Between research and diplomacy
Professor Peter M. Haugan has long participated in high level work in the United Nations, building partnerships between science and diplomacy.
In the first week of June, Professor Peter M. Haugan from the Geophysical Institute at the University of Bergen (UiB) was an active participant at the Ocean Conference at UN Headquarters in New York. As the chair of the Intergovernmental Oceanographic Commission of UNESCO (IOC), he played a major role in putting science centre stage as part of the UN's Sustainable Development Goals (SDG).
In the last half of June, he attended the IOC's own annual gathering in Paris and was re-elected as the organisation's chair for a second two-year period.
“It was good for us to meet so soon after the Ocean Conference to ensure that the measures we had agreed with other actors are implemented,” says Haugan about his work as a science diplomat on behalf of the world's oceans.
Ocean science report presented
He is very satisfied after both the IOC sessions at the Ocean Conference in New York and the annual meeting in Paris.
“In New York we launched the world's first so-called Global Ocean Science Report, which provides an overview of the capacity and competence in ocean science around the world. We also launched a decade of ocean science for sustainable development, in which we aim to unite partners in the UN system, member countries, regional organisations and the private sector to contribute to the UN's sustainability goals,” says Haugan.
In Paris, there was a panel debate where the ocean science decade was developed further.
Increased interest in marine research
Over the past years, Haugan has noticed a rising interest for marine research among politicians, bureaucrats and the private sector.

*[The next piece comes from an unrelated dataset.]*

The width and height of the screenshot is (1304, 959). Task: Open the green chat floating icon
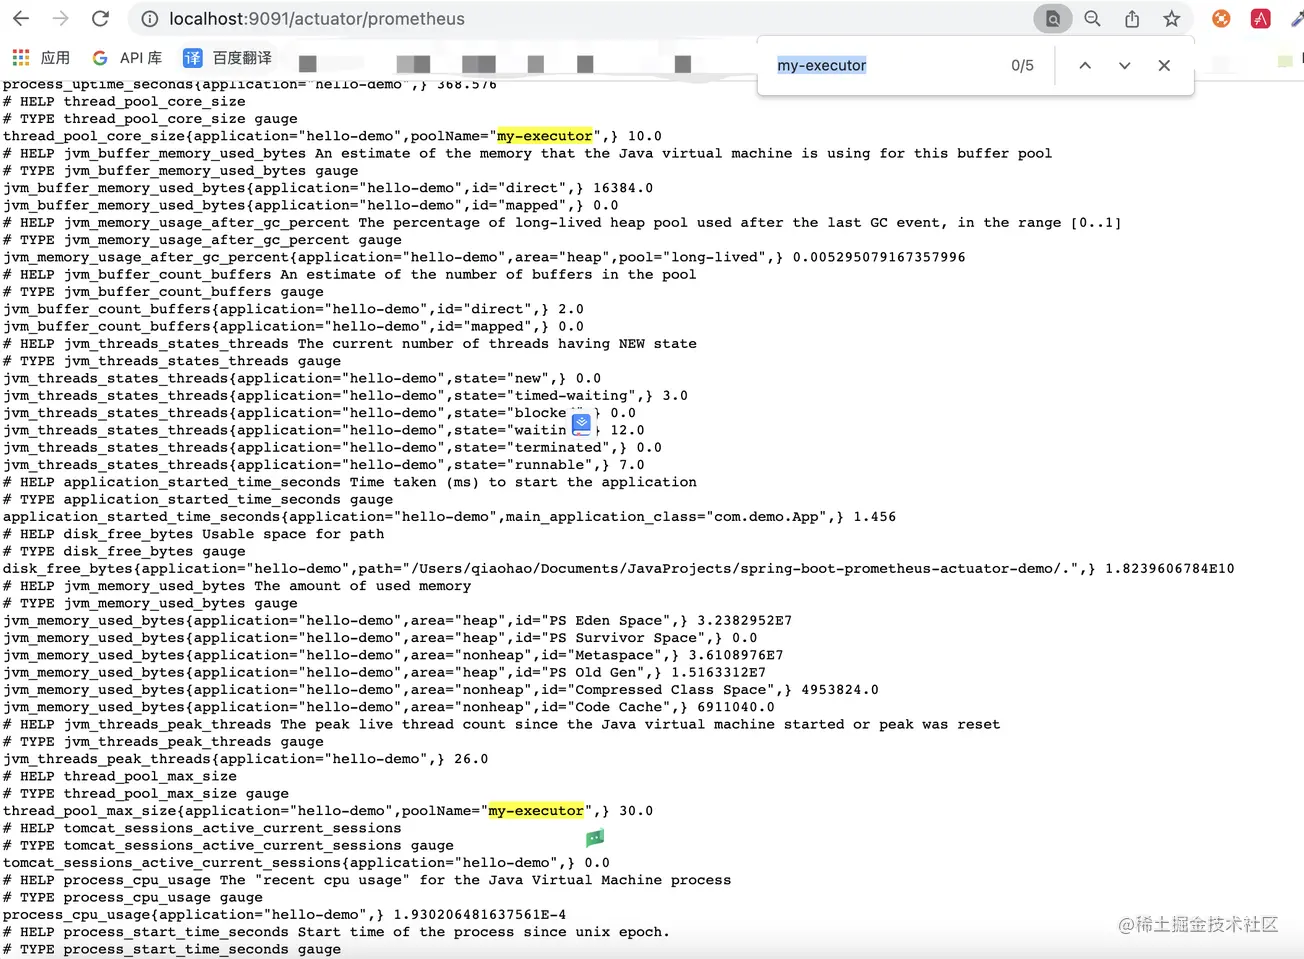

“Not the least, we notice a rise in the use of research as the basis for decisions and management of international marine areas. There is an increased understanding that the measures implemented in some of the world's oceans, such as fisheries management, need to be implemented in all the world's oceans, and extended to other sectors of marine management,” says Haugan.
He believes that the final report from the Ocean Conference is a promising document, which provides opportunities – not the least for academia.
“The document includes a “call for action”, where a text has been negotiated about what the member states can do. In addition, there are the voluntary commitments, which a number of countries and other actors have undertaken to do,” says Haugan, “this is similar to the 2016 Paris climate accord, which is not so legally binding for the countries, but the implementation of measures will be registered in the years leading up to 2030. The Ocean Conference report focuses on marine issues, compares who does what and will provide better results than if everybody implements their own uncoordinated measures.”
The researcher as diplomat
Even after being re-elected for a second two-year term as head of the IOC, he is modest about his own impact, but hopes his science diplomacy is also beneficial for UiB.
“This provides me, and indirectly UiB, with an international network in marine research and a knowledge of what is happening around the world. This way we are informed about the global marine issues we as researchers are set to answer. So I hope it is useful for UiB to be represented in forums such as the IOC,” he says.
He believes that science diplomacy is of increasing importance in a globalised world.
“It is important that there is an academic voice in the forums where important decisions are made and that we can gain the trust of decision-makers so that science can play an increasing part in decisions that affect our societies.”
UiB must be visibly present
Haugan has just finished an eight-year spell as a member of the UiB University Board. Does he have any suggestions as to how the university better can employ science diplomacy in its overall strategic work?
“It requires that the university is visibly present. I am convinced that if UiB had not designated marine research and education as a priority area and placed the responsibility with a marine director and a marine dean, we would not have found our way to New York in the successful way we did. UiB needs to be actively involved if we want to contribute in solving sustainability goals and engage in other societal issues,” says Peter M. Haugan.
Norway supports the IOC's decade of ocean science and was present both in New York and Paris with a strong delegation. In Paris there was also a reception and a side-event hosted by Norway with contributions from the Ministry of Education and Research and the Ministry of Trade, Industry and Fisheries along with national partners, including the Research Council of Norway, the Institute of Marine Research and the National Institute of Nutrition and Seafood Research (NIFES) in addition to UiB.